Animal welfare campaigners staged a high-profile protest outside the Gtech Community Stadium as Arsenal Women faced Moroccan champions ASFAR in a FIFA Women’s Champions Cup semi-final.
The International Animal Welfare Protection Coalition (IAWPC) joined activists from PETA for a peaceful outreach event, handing out flyers, QR-code petitions and holding banners demanding Morocco halt the killing of an estimated three million free-roaming dogs ahead of the 2030 FIFA World Cup, which Morocco will co-host with Spain and Portugal.

While mostly met with interest and engagement by match-goers, the campaigners were moved on by security to a different spot further from the stadium, and also heckled by one Moroccan supporter who shouted ‘don’t disrespect my country’.
Football’s global governing body, FIFA, has formal partnerships with host nations and extensive operational oversight in the run-up to major tournaments.

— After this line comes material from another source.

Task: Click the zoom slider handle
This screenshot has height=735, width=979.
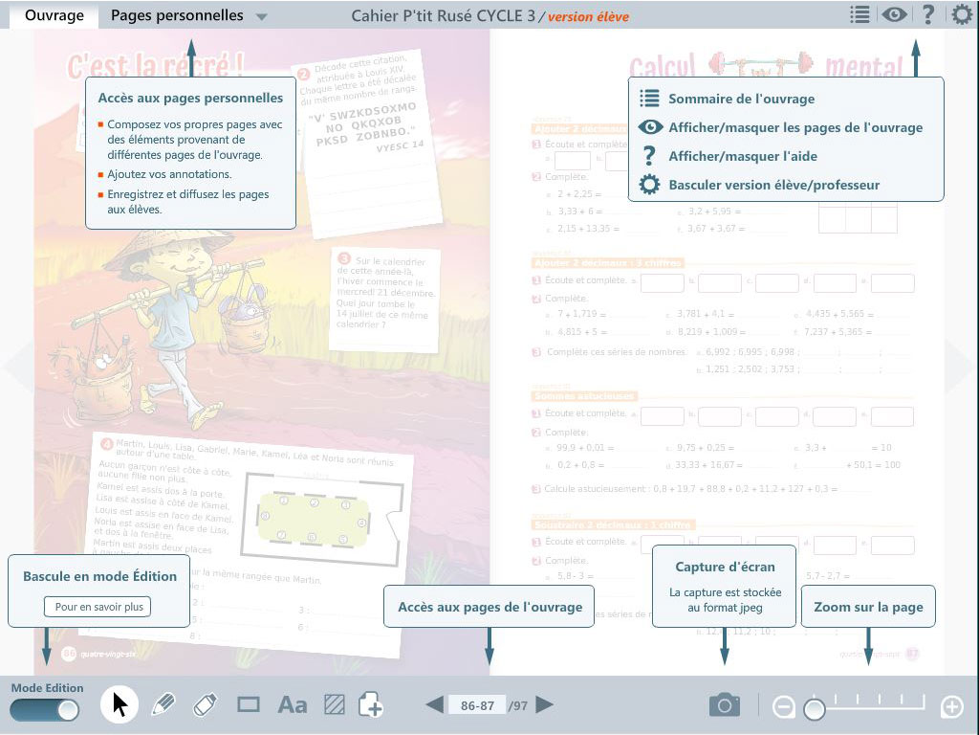Action: point(814,709)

The IAWPC argues that this relationship brings leverage and responsibility, to insist that host preparations do not include animal or human abuse.
The Coalition documented a sharp escalation in dog killing during preparations for the Africa Cup of Nations (AFCON), recently held in Morocco, warning that the same pattern has already begun as the World Cup approaches. According to evidence gathered by local monitors and international observers, free-roaming dogs have been rounded up in urban areas and around sporting infrastructure.

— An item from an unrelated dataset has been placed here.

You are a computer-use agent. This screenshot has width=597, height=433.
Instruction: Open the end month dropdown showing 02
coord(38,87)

The IAWPC, which is a coalition of organisations which includes the RSPCA, Dogs Trust and PETA has documented killing methods that include shooting, poisoning and mass catch and kill, practices condemned worldwide by veterinary bodies and animal-welfare organisations as inhumane and ineffective.
Campaigners stress that such measures do not deliver lasting public-health benefits in the fight against rabies and instead create a vacuum effect, where populations rebound as new animals move into cleared areas.

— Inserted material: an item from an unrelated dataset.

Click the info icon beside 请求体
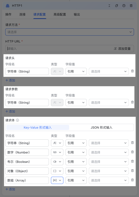This screenshot has width=139, height=197. (17, 120)
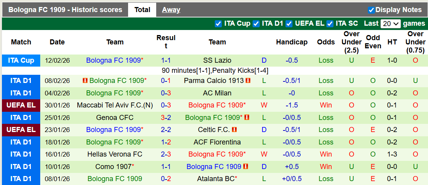Click the red card icon beside Parma Calcio 1913

(248, 81)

Les Ward MBE, chairman of the IAWPC, said the outreach at the match was designed to reach fans, officials and sponsors without disrupting the game.
“This was a peaceful protest, which was not against football or players,” Ward said. “It was about using a global sporting moment to highlight a preventable cruelty that is being carried out in the shadows and in the name of world football. We are asking Morocco and world cup organiser FIFA, to stop the cruel killing and adopt proven, humane solutions.”
Mr Ward said the Coalition is calling for nationwide Catch-Neuter-Vaccinate-Return (CNVR) programmes, backed by humane education programmes, as the only evidence-based way to stabilise dog populations, protect public health and end cruelty.
“CNVR works. Killing does not,” he added. “With international support and political will, Morocco can meet public-health goals and host the world without blood on the streets, which is happening every day right now!!”
The IAWPC says it will continue peaceful outreach at major sporting fixtures and events until binding commitments are made to end the mass dog slaughter and introduce nationwide CNVR programmes, warning that the world’s attention on football must not come at the cost of the lives of innocent animals lives.